TreeSlicer: Example 2
In this example we set change-point times to be equally spaced between the tMRCA and the most recent sample (the present, as in the figure below. This is usually used for the effective reproductive number (Re) or the birth-rate. Thus, shifts in the Re are placed at equidistant intervals between the tMRCA and the present (t1-t4), i.e. the time between the tMRCA (1924) and t1 (1938) is the same as the time between each of the other shifts (e.g. t2 and t3, 1952-1966). Thus, only the first interval (between t0 and t1) is longer than the others, because it incorporates the origin branch and also includes the tMRCA.
Keep in mind that the time of the origin represents the start of the outbreak, which is always bigger than the tMRCA of the sampled tree. If all infections are in the sampled tree (i.e. the sampled tree is the complete tree), the tMRCA would represent the time of the first transmission from the index case to cause the second infection. The origin represents the time the index case became infected. (In methods based on the Kingman coalescent the origin is not estimated and the process stops at the tMRCA of the sampled tree).
The default behaviour of BDSKY is to place change-point times at equally spaced intervals between the origin and the present, as below.
For most applications this is sufficient.
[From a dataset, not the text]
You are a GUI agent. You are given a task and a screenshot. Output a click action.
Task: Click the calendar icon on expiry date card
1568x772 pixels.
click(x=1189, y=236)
However, when the origin branch is longer than one of the intervals, a change-point time will be placed on the origin branch (as below). This is problematic, because there is no information to identify rate-changes on the origin branch. Therefore, in some cases, equidistant change-point times between the origin and the present can cause problems with convergence and result in poor estimates.
It is not possible to set equidistant change-point times between the tMRCA and the present using just BDSKY, without also fixing the tree.
The closest alternative is to condition the likelihood on the tMRCA of the tree, instead of the origin of the outbreak (by setting the option conditionOnRoot).
<distribution id="BirthDeathSkySerial"
spec="beast.evolution.speciation.BirthDeathSkylineModel"
tree="@Tree"
reproductiveNumber="@reproductiveNumber"
becomeUninfectiousRate="@becomeUninfectiousRate"
samplingProportion="@samplingProportion"
conditionOnRoot="true"/>
Note that in this case the origin parameter is not estimated at all (in fact it is not part of the model).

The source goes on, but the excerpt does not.